Posted by: Doug B. | Jun 25, 2012 4:38:42 PM
I agree that it would be very surprising if the ruling were not applied retroactively and would also note that this is an 8th Amendment based ruling rather than for example, a 6th Amendment based ruling. The 8th Amendment is at heart a substantive rather than a procedural basis, even though it is muddied somewhat in this case.
I don't think that discretionary LWOP sentencings like Wisconsins get revisited, but there aren't many of those cases out there (probably less than 10%).
Graham's instructions on asking the legislature to come up with something new in a reasonbable period of time probably also applies to Miller. So too does the emerging jurisprudence on when a long term of years sentence amounts to a Juvenile Life Without Parole Sentence in practice, which seems to be coming out to somewhere around parole inavailability for 40 to 70 years, give or take.
Posted by: ohwilleke | Jun 25, 2012 5:15:08 PM
# 3 is a good question.
# 2 is a loser for the defense. I'll bet good money that it gets as much traction with the courts as did Second Amendment rights for previously convicted felons post-Heller.
Posted by: Bill Otis | Jun 25, 2012 7:09:00 PM
I agree that #2 is a loser. The few states have have such cases aren't going to be all that interested and the federal courts would have to be utterly lawless to read this holding (even assuming Teague retroactivity) as providing the sort of clearly articulated rule from the Supreme Court that AEDPA demands.
Posted by: Soronel Haetir | Jun 25, 2012 9:00:32 PM
Doug,
I haven't researched it exhaustively, but I do think that the cases (starting with Teague, continuing with Penry I, etc.) frame the retroactivity issue as one of "direct review" vs. "collateral review" -- with the dividing line being the traditional concept of "finality" (i.e., initial state review + initial USSC cert). Although it is true that many/most/all of the cases arise in federal habeas, they use the term "collateral review," not "federal habeas."
The thing that makes me think this is right is that Roper arose on collateral review, and I have seen it used as an example of how a case decided on collateral review is automatically retroactive. (Although, Roper would have fit a Teague exception anyway, so it's not necessarily conclusive.)
Posted by: Anon | Jun 26, 2012 1:48:42 PM
The retroactivity question is a hard one. One could try to say that Miller is substantive in the following sense: the opinion is premised on 2 ideas: kids are different and mandatory sentencing schemes are different. In that light, the holding feels substantive: a certain class of offenders (kids) can't be subject to a certain kind of punishment (mandatory LWOP). There's a big wrinkle though: Justice Kagan says that is not what the Court is doing! She writes that the Court is requiring only a certain process before imposing LWOP. That sounds procedural.
Perhaps the better case for retroactivity lies in the point the dissenting Justices make: this opinion really seems to say kids are different. In that sense, it may be new and substantive.

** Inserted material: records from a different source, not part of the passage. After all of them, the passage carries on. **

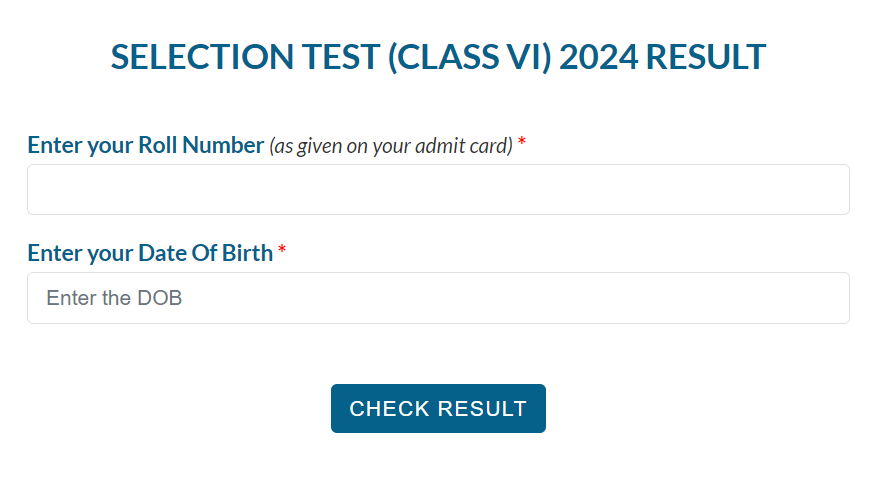Click the 'Enter your Roll Number' label
This screenshot has width=873, height=480.
pos(145,145)
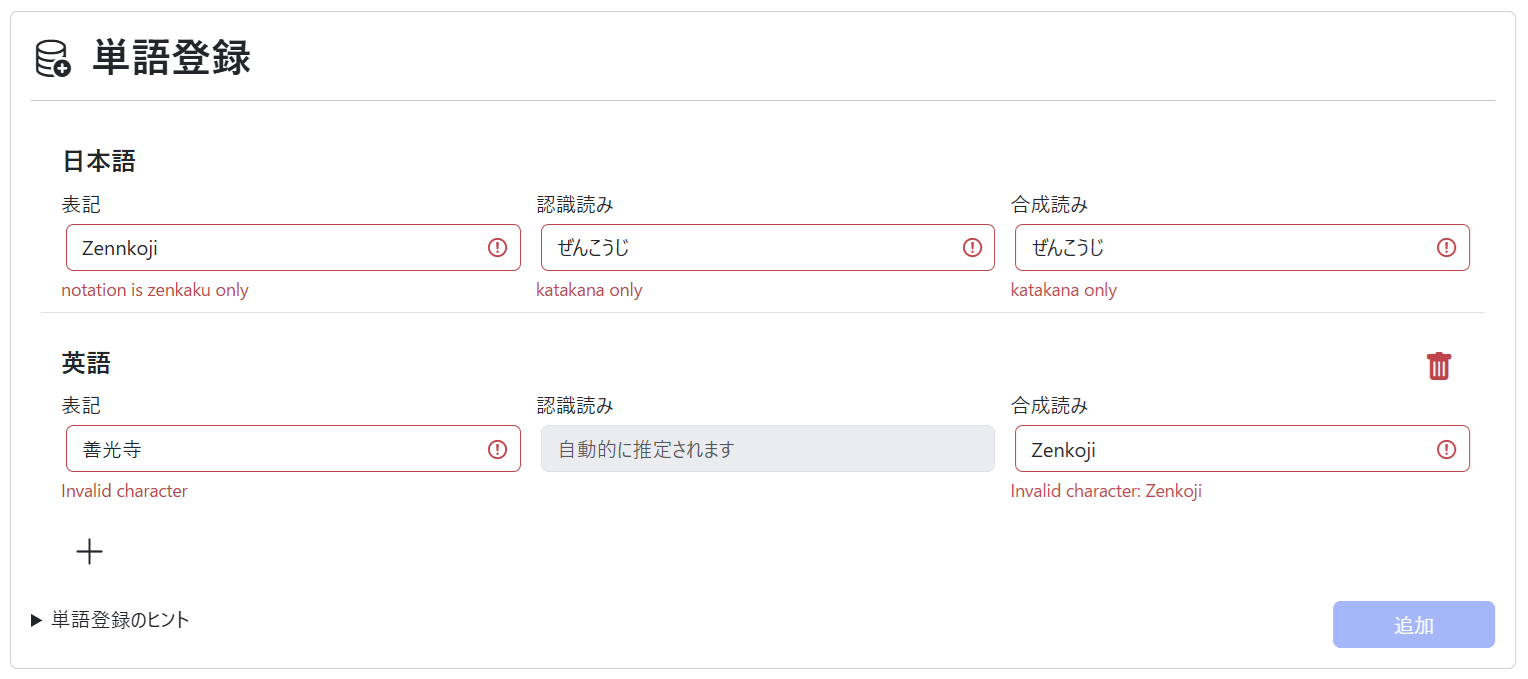The image size is (1528, 679).
Task: Focus the English 合成読み field with Zenkoji
Action: (1220, 450)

Posted by: Cara Drinan | Jun 26, 2012 3:24:39 PM
I think it is retroactive because most courts have held that Roper v Simmons is retroactive. Those Courts find it is substantive See, e.g. In re Sparks, 657 F.3d 258 (CA 11, 2011). Right now the prosecutors don't seem to be arguing (in the court of public opinion) that the ruling isn't retroactive, but that may change.

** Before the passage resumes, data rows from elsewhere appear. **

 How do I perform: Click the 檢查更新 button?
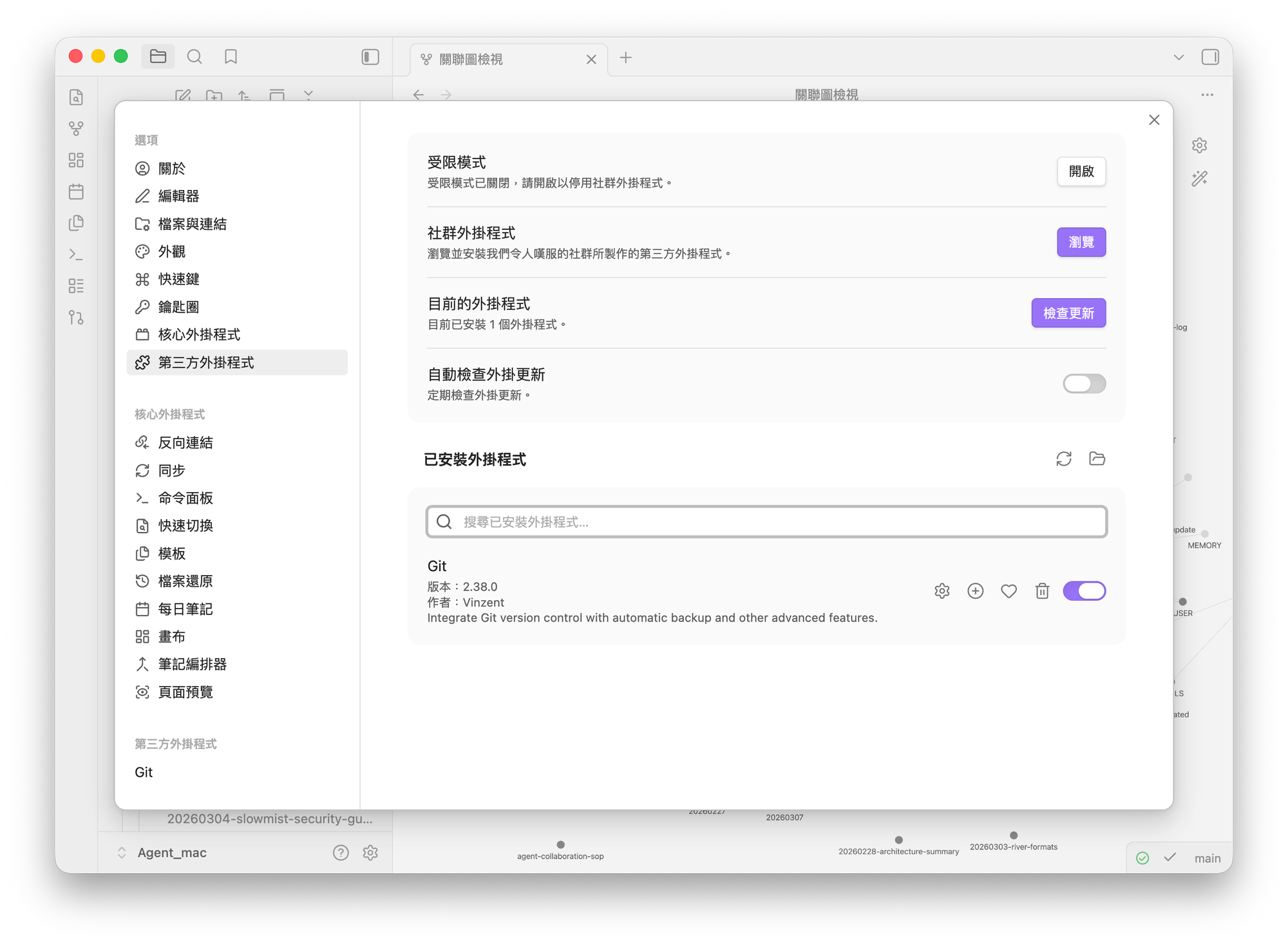tap(1068, 313)
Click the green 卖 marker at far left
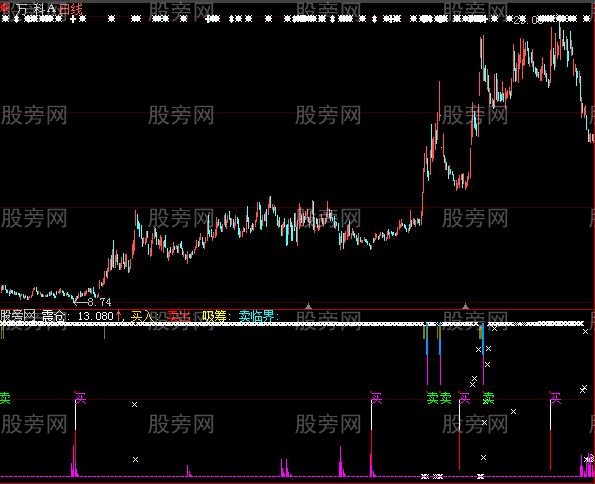This screenshot has width=595, height=484. (5, 398)
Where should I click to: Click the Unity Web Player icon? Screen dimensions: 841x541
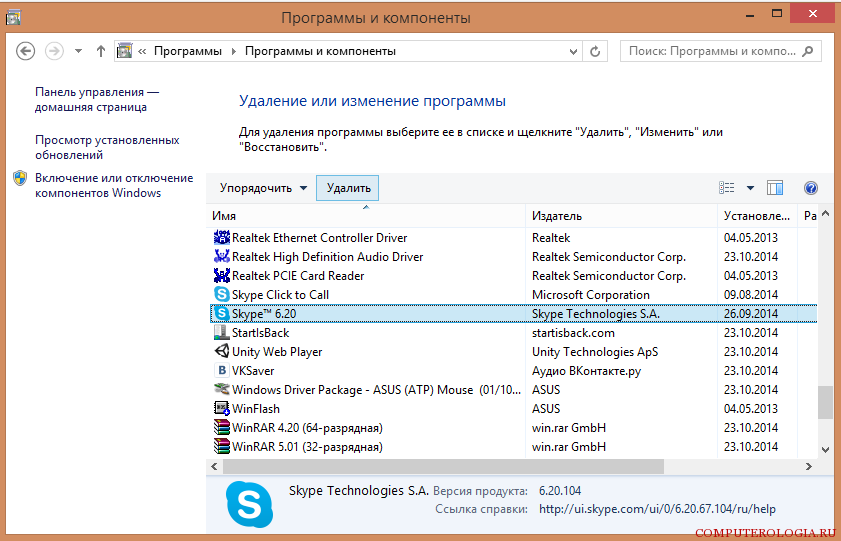tap(222, 352)
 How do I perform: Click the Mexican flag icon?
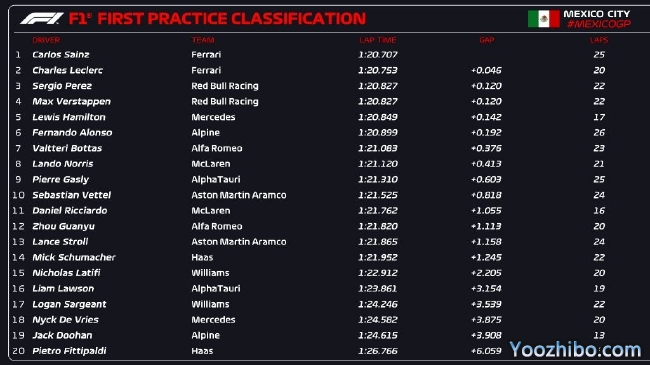point(543,19)
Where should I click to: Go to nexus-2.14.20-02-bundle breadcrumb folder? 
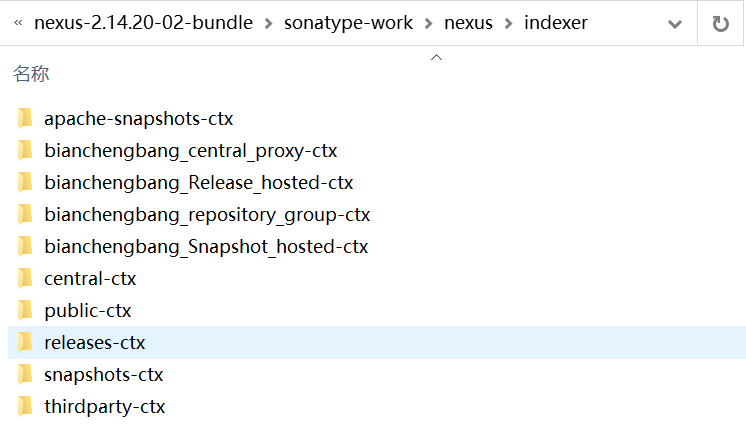(143, 22)
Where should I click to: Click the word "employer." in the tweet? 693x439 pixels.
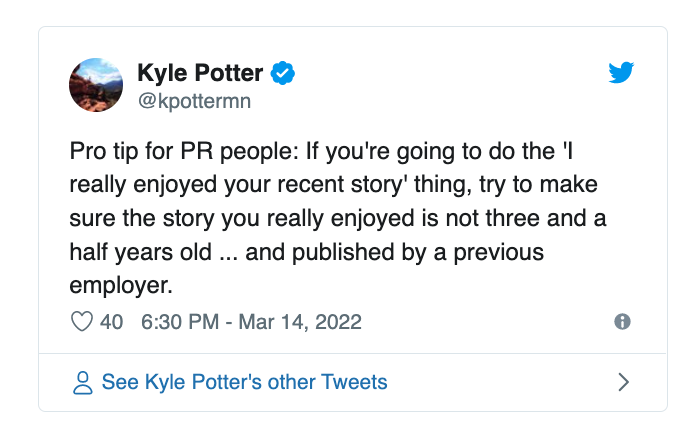(122, 285)
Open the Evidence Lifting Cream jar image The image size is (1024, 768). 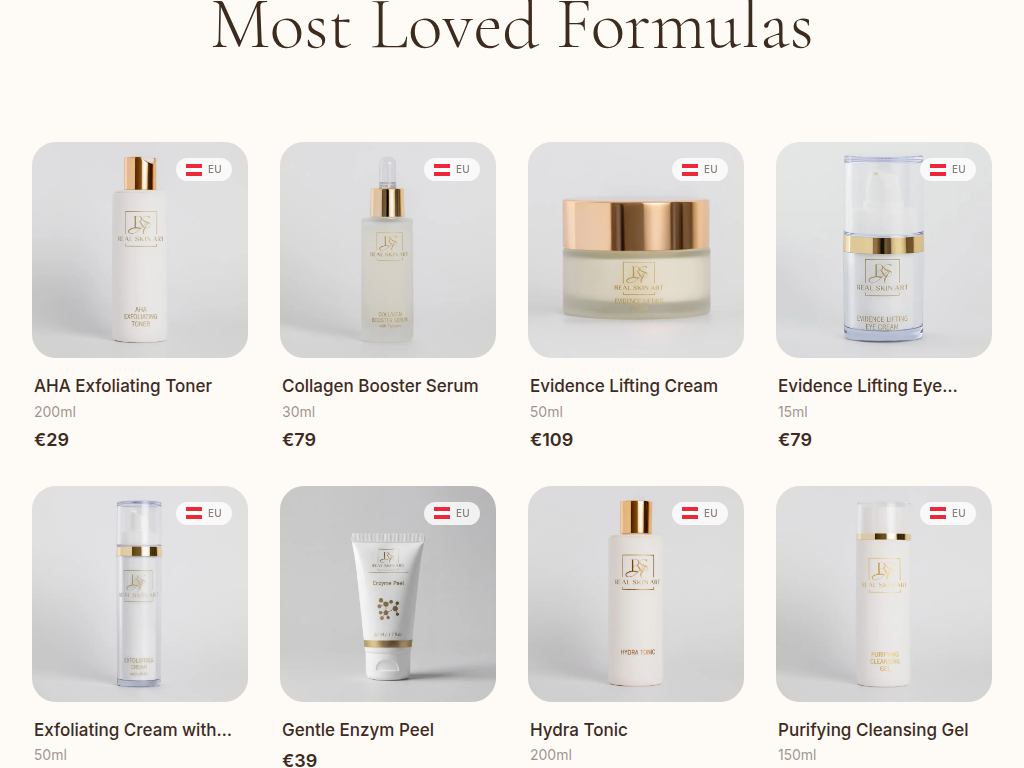click(635, 249)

Posted by: Stuart Friedman | Jun 26, 2012 7:45:20 PM
Stuart: Roper is clearly retroactive because it is substantive in saying that juve murderers cannot be sentenced to death no matter what process is used. Teague only applies to new procedural rules, and Miller seems like a new procedure rule because it indicates juve murderers can still be sentenced to LWOP, but that needs to be via a discretionary rather than a mandatory sentencing process.